The prosecutor alleged the man grabbed the woman around the neck with one hand before he formed a fist with his other hand and pressed it against her face in a "menacing" way that caused her "a great deal of pain".
She described the alleged attack as a family violence offence that was "extremely concerning" and said the defendant had a history of assault although no charges had been previously laid.
The court heard detectives were on Monday seeking a warrant to seize three mature cannabis plants they allegedly discovered growing in a hydroponic set-up in a bedroom when they searched the man's home after the alleged assault.
No charges had been laid in relation to that matter.
The prosecutor said the woman told police her ex-partner smoked cannabis everyday and she was afraid because he left firearms and ammunition in easily accessible locations around the property.
Court documents alleged the defendant had told the woman he was angry at her for "stitching him up and ruining his life".

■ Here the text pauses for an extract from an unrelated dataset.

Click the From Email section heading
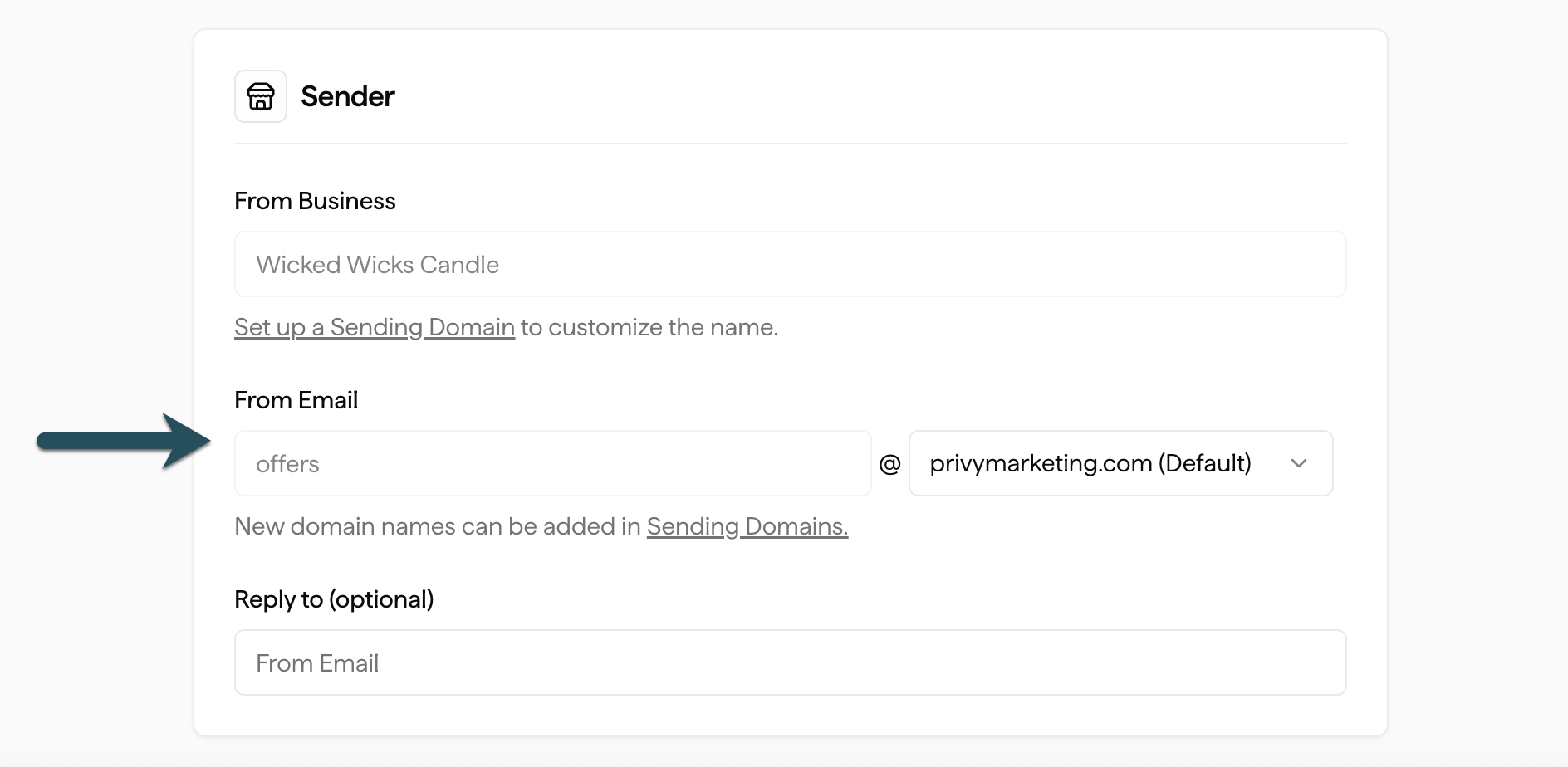The width and height of the screenshot is (1568, 767). click(296, 399)
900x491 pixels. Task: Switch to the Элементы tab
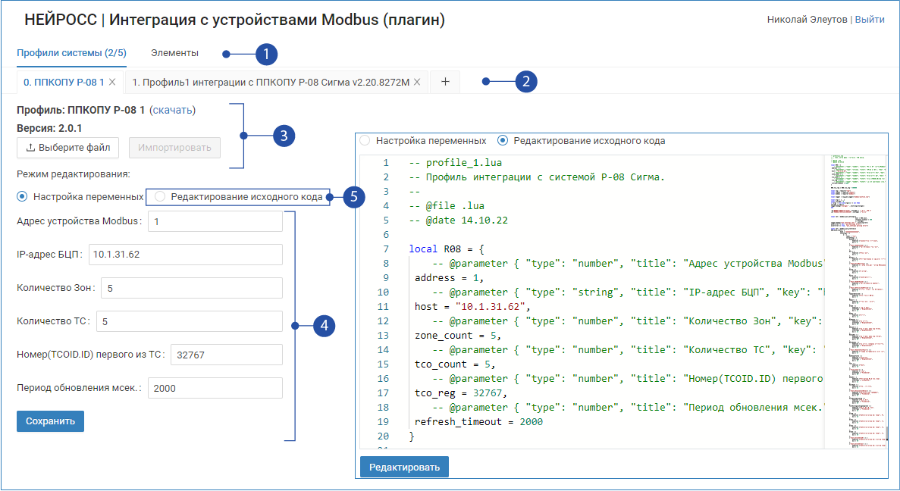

The prosecutor said the woman told police she was scared of what her ex-partner was capable of as he had started taking steroids which had made his behaviour erratic, she said.
The prosecutor opposed bail on the grounds the man could interfere with the woman as a witness in the family violence matters and any other charges brought against him linked to the alleged cannabis crop.
But Magistrate Bernadette Boss said it would be wrong on a matter of law to take the alleged cannabis plants into account in the bail application given no charges of drug trafficking or cultivation were before the court.
A duty defence lawyer told the court the man had no criminal history or previous violent offences before the court and a search warrant was still being carried out over the alleged cannabis plants.
The man allegedly told police the pair were merely involved in a "scuffle" at the time of the alleged assault and he just "pulled her away".
Dr Boss refused bail on grounds there was a likelihood the man would commit further offences.
She noted the alleged victim feared for her and their child's safety and said there was cause for considerable concern over the defendant's steroid use and the fact it appeared to have caused an escalation in his violent behaviour.